Stored data entries:
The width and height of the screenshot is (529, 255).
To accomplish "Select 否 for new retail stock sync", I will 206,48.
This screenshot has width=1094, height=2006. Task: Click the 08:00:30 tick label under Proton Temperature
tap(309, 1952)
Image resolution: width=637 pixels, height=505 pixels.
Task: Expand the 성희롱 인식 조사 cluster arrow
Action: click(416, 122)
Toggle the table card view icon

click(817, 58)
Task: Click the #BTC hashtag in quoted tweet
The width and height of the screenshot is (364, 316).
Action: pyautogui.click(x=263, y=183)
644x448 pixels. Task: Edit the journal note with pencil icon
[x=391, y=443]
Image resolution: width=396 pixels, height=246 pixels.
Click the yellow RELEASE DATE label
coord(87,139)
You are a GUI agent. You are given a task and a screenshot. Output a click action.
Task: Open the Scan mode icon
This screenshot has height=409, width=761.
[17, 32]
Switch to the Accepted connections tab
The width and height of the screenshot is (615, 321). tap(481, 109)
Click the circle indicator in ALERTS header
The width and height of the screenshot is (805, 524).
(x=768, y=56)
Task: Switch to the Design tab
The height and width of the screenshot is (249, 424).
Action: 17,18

• **SHORT TASK**
Render every line of the items above as a Markdown table with the columns Row and Line. Number the rows in order and leave out blank lines.

• **FINAL RESULT**
| Row | Line |
|---|---|
| 1 | The width and height of the screenshot is (529, 255). |
| 2 | To accomplish "Select 否 for new retail stock sync", I will 206,48. |
| 3 | This screenshot has width=1094, height=2006. Task: Click the 08:00:30 tick label under Proton Temperature |
| 4 | tap(309, 1952) |
| 5 | Image resolution: width=637 pixels, height=505 pixels. |
| 6 | Task: Expand the 성희롱 인식 조사 cluster arrow |
| 7 | Action: click(416, 122) |
| 8 | Toggle the table card view icon |
| 9 | click(817, 58) |
| 10 | Task: Click the #BTC hashtag in quoted tweet |
| 11 | The width and height of the screenshot is (364, 316). |
| 12 | Action: pyautogui.click(x=263, y=183) |
| 13 | 644x448 pixels. Task: Edit the journal note with pencil icon |
| 14 | [x=391, y=443] |
| 15 | Image resolution: width=396 pixels, height=246 pixels. |
| 16 | Click the yellow RELEASE DATE label |
| 17 | coord(87,139) |
| 18 | You are a GUI agent. You are given a task and a screenshot. Output a click action. |
| 19 | Task: Open the Scan mode icon |
| 20 | This screenshot has height=409, width=761. |
| 21 | [17, 32] |
| 22 | Switch to the Accepted connections tab |
| 23 | The width and height of the screenshot is (615, 321). tap(481, 109) |
| 24 | Click the circle indicator in ALERTS header |
| 25 | The width and height of the screenshot is (805, 524). |
| 26 | (x=768, y=56) |
| 27 | Task: Switch to the Design tab |
| 28 | The height and width of the screenshot is (249, 424). |
| 29 | Action: 17,18 |